Funded by a $300,000 award from the National Science Foundation’s International Research Experiences for Students (IRES) initiative, the 10-week program expands WSU’s partnership with Germany’s CEPLAS—Cluster of Excellence on Plant Sciences—which integrates resources at the Universities of Cologne and Düsseldorf, the Max Planck Institute for Plant Breeding Research, and the Forschungszentrum Jülich research institute.
“Bridging the U.S. with Germany, this new program offers students an unmatched opportunity to learn how crop research advances happen through international cooperation,” added Mechthild Tegeder, co-lead and professor in WSU’s School of Biological Sciences. “The new perspectives our students will gain from this program will be critical to their future success in the increasingly global world of plant science.”
Knowledge gained by this fundamental research could pave the way for new crop plants that are more productive and robust against environmental challenges, leading to sustainable, efficient cultivation of crops for food, fodder, and energy.
“Under the mentorship of CEPLAS, students will address plant science questions ranging from plant biochemistry and physiology to statistical and evolutionary genomics,” said Helmut Kirchhoff, professor in WSU’s Institute of Biological Chemistry and co-lead investigator for the program. “This broad set of technologies and methods, together with the expertise of researchers in this bi-national research consortium, can significantly contribute to an urgently needed second green revolution in agriculture.”
Stan Kopriva, a professor of plant biochemistry at the University of Cologne, will oversee students’ research projects in Germany. Projects will focus on a comprehensive understanding of complex biological plant processes and traits that affect crop yield and adaptation to limited environmental resources.
“Engaging WSU’s students, this is a great opportunity for scientific and cultural exchange,” Kopriva said. “This program will extend our research portfolio and contribute to the international reputation of CEPLAS.”
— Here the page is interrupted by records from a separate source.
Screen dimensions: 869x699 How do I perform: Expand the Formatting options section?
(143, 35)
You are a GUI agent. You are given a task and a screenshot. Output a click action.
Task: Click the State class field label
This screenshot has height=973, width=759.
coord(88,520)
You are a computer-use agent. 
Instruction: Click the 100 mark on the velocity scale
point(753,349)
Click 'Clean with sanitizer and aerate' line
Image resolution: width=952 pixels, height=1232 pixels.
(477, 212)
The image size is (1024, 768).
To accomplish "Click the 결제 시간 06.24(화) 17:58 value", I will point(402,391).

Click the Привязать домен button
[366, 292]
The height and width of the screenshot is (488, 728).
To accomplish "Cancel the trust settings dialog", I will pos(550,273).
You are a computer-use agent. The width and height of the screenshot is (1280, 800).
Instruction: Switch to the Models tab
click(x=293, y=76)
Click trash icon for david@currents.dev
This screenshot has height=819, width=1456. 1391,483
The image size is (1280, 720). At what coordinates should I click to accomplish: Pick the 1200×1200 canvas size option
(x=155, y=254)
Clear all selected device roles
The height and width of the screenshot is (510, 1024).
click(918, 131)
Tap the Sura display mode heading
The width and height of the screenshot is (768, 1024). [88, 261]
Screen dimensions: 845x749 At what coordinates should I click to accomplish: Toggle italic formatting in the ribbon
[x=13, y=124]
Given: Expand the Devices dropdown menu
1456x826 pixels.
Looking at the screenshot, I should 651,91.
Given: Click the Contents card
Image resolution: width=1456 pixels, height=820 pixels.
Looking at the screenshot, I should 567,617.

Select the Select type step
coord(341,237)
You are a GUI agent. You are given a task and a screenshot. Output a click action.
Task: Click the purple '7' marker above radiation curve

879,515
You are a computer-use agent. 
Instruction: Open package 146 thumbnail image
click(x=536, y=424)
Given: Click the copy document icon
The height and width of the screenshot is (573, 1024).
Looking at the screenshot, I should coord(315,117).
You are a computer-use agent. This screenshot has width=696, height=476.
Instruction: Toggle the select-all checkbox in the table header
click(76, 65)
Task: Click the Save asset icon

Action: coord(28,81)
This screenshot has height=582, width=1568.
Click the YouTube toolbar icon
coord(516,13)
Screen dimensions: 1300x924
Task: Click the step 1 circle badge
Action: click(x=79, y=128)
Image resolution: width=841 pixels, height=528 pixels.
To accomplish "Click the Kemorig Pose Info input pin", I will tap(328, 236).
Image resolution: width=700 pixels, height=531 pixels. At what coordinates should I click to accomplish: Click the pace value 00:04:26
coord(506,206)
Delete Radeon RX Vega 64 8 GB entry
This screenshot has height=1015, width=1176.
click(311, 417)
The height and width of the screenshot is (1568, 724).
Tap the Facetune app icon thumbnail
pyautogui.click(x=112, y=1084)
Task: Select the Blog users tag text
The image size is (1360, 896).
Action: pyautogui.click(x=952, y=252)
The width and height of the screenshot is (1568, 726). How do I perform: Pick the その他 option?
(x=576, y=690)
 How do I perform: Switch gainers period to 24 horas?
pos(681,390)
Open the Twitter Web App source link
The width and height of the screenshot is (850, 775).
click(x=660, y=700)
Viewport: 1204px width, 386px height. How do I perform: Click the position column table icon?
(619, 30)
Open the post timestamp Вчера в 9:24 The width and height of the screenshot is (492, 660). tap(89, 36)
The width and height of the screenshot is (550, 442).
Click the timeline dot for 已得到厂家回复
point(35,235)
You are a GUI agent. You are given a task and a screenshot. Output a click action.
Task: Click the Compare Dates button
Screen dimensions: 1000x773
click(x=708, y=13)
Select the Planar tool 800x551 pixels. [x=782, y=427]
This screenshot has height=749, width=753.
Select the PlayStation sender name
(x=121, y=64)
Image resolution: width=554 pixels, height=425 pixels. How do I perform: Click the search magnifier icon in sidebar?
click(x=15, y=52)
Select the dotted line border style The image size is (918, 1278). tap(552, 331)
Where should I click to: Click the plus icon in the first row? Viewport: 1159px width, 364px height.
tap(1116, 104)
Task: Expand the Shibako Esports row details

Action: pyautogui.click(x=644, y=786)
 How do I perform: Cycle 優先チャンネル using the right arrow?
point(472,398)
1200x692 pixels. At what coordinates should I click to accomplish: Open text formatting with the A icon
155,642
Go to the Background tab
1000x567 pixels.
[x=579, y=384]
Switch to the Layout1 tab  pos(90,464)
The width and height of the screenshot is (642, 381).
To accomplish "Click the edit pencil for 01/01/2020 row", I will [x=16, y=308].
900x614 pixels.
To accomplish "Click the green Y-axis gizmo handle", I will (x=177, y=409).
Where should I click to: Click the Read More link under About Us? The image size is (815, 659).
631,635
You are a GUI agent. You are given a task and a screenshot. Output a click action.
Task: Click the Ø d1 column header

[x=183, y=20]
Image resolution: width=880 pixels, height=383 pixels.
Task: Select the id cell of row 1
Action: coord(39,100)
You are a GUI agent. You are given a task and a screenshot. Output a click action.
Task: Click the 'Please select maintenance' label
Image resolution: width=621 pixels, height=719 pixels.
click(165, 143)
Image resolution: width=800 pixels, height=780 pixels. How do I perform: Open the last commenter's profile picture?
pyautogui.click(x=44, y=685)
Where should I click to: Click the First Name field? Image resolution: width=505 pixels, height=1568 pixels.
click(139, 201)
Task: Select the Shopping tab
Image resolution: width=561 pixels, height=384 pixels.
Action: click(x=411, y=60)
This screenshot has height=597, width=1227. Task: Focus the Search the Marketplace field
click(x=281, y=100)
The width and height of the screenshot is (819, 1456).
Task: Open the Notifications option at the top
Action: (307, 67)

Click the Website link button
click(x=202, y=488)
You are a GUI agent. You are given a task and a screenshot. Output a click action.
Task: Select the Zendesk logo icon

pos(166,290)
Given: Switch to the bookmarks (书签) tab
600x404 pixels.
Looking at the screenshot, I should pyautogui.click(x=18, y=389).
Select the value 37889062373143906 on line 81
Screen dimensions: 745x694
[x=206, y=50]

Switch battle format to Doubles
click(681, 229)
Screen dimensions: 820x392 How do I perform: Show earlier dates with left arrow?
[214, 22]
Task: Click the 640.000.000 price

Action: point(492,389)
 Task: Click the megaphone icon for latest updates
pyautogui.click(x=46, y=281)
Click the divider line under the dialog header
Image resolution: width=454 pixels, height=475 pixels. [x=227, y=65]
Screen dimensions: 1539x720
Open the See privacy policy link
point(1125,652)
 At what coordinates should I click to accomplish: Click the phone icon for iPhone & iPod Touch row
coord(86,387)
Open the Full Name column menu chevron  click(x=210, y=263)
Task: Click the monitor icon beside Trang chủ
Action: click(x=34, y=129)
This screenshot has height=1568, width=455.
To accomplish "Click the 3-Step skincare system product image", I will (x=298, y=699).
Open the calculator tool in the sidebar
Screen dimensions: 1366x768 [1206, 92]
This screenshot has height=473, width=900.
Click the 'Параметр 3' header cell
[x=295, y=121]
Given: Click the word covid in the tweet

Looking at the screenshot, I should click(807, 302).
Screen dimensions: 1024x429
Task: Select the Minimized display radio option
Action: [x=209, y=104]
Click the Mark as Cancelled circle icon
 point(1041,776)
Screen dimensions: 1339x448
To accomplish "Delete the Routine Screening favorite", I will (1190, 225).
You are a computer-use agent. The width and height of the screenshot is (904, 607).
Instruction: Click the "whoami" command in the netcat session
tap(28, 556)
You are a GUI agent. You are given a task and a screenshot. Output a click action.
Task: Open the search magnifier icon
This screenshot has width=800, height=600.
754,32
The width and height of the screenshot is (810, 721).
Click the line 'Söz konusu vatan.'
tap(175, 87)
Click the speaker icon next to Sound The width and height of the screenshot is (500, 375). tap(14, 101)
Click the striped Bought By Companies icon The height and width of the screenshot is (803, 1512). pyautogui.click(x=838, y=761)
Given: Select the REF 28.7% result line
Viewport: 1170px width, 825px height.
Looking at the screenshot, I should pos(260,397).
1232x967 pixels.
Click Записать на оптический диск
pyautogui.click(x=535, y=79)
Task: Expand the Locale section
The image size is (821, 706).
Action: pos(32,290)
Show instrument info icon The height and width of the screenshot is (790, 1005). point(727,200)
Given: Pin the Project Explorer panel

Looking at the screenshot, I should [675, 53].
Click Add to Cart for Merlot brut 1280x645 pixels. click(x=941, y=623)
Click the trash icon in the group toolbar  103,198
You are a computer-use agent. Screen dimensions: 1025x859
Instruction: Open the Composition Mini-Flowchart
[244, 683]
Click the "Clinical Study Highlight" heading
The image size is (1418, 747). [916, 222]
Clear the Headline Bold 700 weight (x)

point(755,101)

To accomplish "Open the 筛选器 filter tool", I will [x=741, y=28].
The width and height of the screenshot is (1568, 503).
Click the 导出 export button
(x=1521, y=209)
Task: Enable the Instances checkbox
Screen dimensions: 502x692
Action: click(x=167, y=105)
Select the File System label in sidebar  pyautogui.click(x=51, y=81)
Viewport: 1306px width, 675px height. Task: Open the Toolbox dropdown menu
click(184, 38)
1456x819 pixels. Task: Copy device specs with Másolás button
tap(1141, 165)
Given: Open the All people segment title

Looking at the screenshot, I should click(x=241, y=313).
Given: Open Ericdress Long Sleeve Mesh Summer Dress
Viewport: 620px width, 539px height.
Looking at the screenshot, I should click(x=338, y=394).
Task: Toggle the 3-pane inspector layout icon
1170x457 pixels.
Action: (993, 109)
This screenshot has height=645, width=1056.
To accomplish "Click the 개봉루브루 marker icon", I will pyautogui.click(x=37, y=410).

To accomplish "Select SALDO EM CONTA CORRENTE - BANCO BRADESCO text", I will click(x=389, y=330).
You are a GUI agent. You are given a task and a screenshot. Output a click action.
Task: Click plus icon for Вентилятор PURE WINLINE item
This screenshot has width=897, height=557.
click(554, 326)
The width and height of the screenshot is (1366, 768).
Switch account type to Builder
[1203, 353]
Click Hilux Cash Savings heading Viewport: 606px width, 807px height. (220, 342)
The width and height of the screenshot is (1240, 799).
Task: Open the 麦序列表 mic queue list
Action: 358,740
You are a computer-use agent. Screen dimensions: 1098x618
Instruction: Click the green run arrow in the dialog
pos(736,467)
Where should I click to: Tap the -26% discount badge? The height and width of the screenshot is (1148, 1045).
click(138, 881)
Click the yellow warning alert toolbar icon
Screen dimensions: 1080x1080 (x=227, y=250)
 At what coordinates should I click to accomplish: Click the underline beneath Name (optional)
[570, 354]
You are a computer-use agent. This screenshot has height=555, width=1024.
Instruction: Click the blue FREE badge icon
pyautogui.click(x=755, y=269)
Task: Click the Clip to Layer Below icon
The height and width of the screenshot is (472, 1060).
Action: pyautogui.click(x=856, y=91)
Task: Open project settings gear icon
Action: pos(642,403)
Using advanced technologies and performing experiments in CEPLAS’ world-class laboratories, students will develop system-scale models of plant responses to biotic and abiotic stresses, perform gene co-expression analyses, investigate metabolic reactions, and employ advanced biochemical and biophysical techniques.
WSU and the University of Cologne have been developing their international partnership for several years, after Joseph Iannelli, previous associate dean for international programs in WSU’s Voiland College of Engineering and Architecture, reached out to that German university in 2017, connecting with Kopriva. The two colleagues then led a meeting between scientists in CEPLAS and WSU’s College of Agricultural, Human, and Natural Resources Sciences, at the German delegation to the United Nations in New York, which ushered in a collaborative agreement as well as organization of a joint Transatlantic PhD Summer School in Germany, two seminar series, and the student exchange proposal, authored by Kirchhoff, Tegeder, Iannelli, and Kopriva.
The three-year program will involve 24 diverse WSU students, each of whom will receive a $9,000 fellowship for study in Cologne and Düsseldorf. Participating students will collaborate with 16 WSU professors and an equal number of CEPLAS researchers; projects will be jointly supervised by WSU and CEPLAS scientists. Students will also take part in English-taught workshops and cultural events, gaining familiarity with the culture and language of that European Union country.
“The program will support our objective of graduating internationally-educated students for leadership in globalized multicultural societies,” Iannelli said.
Top photo: From left, School of Biological Sciences postdoctoral researcher Mingzhu Lu and doctoral candidates Sandi Thu, Samantha The, and Rachel Snyder show some of their research experiments into plant biology and traits in professor Mechthild Tegeder’s lab. A new scientific exchange between WSU and Germany’s CEPLAS creates new ways for students to take part in crop research experience overseas.